Collected data entries:

Start of Block

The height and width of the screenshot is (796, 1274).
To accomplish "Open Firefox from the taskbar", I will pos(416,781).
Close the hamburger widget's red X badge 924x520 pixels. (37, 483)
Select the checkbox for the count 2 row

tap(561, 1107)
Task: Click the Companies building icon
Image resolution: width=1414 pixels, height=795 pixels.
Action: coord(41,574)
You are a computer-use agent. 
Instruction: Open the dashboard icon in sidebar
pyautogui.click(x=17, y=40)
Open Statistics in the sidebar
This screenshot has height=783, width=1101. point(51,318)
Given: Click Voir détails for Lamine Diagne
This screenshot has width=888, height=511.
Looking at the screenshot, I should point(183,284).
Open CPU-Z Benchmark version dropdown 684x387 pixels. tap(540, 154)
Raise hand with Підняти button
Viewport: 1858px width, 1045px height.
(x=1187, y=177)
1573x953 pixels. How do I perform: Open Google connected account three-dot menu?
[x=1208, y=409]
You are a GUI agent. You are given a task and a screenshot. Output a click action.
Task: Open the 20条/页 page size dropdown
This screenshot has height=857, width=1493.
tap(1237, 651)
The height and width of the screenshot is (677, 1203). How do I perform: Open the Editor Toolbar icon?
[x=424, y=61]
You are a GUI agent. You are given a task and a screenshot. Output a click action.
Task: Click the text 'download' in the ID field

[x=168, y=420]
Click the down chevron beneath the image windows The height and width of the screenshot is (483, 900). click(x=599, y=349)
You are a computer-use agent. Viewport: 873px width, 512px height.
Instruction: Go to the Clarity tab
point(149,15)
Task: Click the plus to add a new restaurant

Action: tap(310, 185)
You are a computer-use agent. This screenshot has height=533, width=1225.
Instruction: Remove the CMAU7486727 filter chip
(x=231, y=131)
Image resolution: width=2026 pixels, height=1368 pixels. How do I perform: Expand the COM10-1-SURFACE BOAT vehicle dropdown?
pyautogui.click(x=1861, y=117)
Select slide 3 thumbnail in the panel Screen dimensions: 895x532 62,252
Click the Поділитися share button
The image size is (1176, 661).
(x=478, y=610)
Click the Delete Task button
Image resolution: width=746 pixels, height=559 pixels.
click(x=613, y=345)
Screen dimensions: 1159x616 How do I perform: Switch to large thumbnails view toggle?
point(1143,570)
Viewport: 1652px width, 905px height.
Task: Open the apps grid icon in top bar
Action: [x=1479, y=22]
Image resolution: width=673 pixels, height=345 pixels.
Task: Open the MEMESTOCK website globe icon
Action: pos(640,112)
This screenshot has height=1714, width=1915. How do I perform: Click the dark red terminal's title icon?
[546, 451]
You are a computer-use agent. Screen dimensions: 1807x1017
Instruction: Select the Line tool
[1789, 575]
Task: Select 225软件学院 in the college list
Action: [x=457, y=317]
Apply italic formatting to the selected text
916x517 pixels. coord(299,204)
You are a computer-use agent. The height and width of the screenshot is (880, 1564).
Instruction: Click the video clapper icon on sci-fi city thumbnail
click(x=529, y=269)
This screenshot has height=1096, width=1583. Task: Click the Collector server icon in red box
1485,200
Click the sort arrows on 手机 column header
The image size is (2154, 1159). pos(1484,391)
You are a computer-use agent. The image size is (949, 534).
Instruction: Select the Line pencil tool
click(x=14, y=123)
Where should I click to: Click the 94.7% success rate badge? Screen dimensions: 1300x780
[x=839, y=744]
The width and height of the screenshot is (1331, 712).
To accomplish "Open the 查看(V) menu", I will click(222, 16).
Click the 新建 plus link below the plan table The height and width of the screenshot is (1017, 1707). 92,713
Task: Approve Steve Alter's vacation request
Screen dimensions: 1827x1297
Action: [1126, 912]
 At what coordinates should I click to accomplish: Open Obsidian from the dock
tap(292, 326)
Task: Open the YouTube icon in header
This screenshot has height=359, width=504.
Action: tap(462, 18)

End of Block

Exercise prompt: Above are the records; retype them all without a single difference.

Exercise response:
The height and width of the screenshot is (796, 1274).
To accomplish "Open Firefox from the taskbar", I will pos(416,781).
Close the hamburger widget's red X badge 924x520 pixels. (37, 483)
Select the checkbox for the count 2 row

tap(561, 1107)
Task: Click the Companies building icon
Image resolution: width=1414 pixels, height=795 pixels.
Action: coord(41,574)
You are a computer-use agent. 
Instruction: Open the dashboard icon in sidebar
pyautogui.click(x=17, y=40)
Open Statistics in the sidebar
This screenshot has height=783, width=1101. point(51,318)
Given: Click Voir détails for Lamine Diagne
This screenshot has width=888, height=511.
Looking at the screenshot, I should point(183,284).
Open CPU-Z Benchmark version dropdown 684x387 pixels. tap(540, 154)
Raise hand with Підняти button
Viewport: 1858px width, 1045px height.
(x=1187, y=177)
1573x953 pixels. How do I perform: Open Google connected account three-dot menu?
[x=1208, y=409]
You are a GUI agent. You are given a task and a screenshot. Output a click action.
Task: Open the 20条/页 page size dropdown
This screenshot has height=857, width=1493.
tap(1237, 651)
The height and width of the screenshot is (677, 1203). How do I perform: Open the Editor Toolbar icon?
[x=424, y=61]
You are a GUI agent. You are given a task and a screenshot. Output a click action.
Task: Click the text 'download' in the ID field

[x=168, y=420]
Click the down chevron beneath the image windows The height and width of the screenshot is (483, 900). click(x=599, y=349)
You are a computer-use agent. Viewport: 873px width, 512px height.
Instruction: Go to the Clarity tab
point(149,15)
Task: Click the plus to add a new restaurant

Action: tap(310, 185)
You are a computer-use agent. This screenshot has height=533, width=1225.
Instruction: Remove the CMAU7486727 filter chip
(x=231, y=131)
Image resolution: width=2026 pixels, height=1368 pixels. How do I perform: Expand the COM10-1-SURFACE BOAT vehicle dropdown?
pyautogui.click(x=1861, y=117)
Select slide 3 thumbnail in the panel Screen dimensions: 895x532 62,252
Click the Поділитися share button
The image size is (1176, 661).
(x=478, y=610)
Click the Delete Task button
Image resolution: width=746 pixels, height=559 pixels.
click(x=613, y=345)
Screen dimensions: 1159x616 How do I perform: Switch to large thumbnails view toggle?
point(1143,570)
Viewport: 1652px width, 905px height.
Task: Open the apps grid icon in top bar
Action: [x=1479, y=22]
Image resolution: width=673 pixels, height=345 pixels.
Task: Open the MEMESTOCK website globe icon
Action: pos(640,112)
This screenshot has height=1714, width=1915. How do I perform: Click the dark red terminal's title icon?
[546, 451]
You are a computer-use agent. Screen dimensions: 1807x1017
Instruction: Select the Line tool
[1789, 575]
Task: Select 225软件学院 in the college list
Action: [x=457, y=317]
Apply italic formatting to the selected text
916x517 pixels. coord(299,204)
You are a computer-use agent. The height and width of the screenshot is (880, 1564).
Instruction: Click the video clapper icon on sci-fi city thumbnail
click(x=529, y=269)
This screenshot has height=1096, width=1583. Task: Click the Collector server icon in red box
1485,200
Click the sort arrows on 手机 column header
The image size is (2154, 1159). pos(1484,391)
You are a computer-use agent. The image size is (949, 534).
Instruction: Select the Line pencil tool
click(x=14, y=123)
Where should I click to: Click the 94.7% success rate badge? Screen dimensions: 1300x780
[x=839, y=744]
The width and height of the screenshot is (1331, 712).
To accomplish "Open the 查看(V) menu", I will click(222, 16).
Click the 新建 plus link below the plan table The height and width of the screenshot is (1017, 1707). 92,713
Task: Approve Steve Alter's vacation request
Screen dimensions: 1827x1297
Action: [1126, 912]
 At what coordinates should I click to accomplish: Open Obsidian from the dock
tap(292, 326)
Task: Open the YouTube icon in header
This screenshot has height=359, width=504.
Action: tap(462, 18)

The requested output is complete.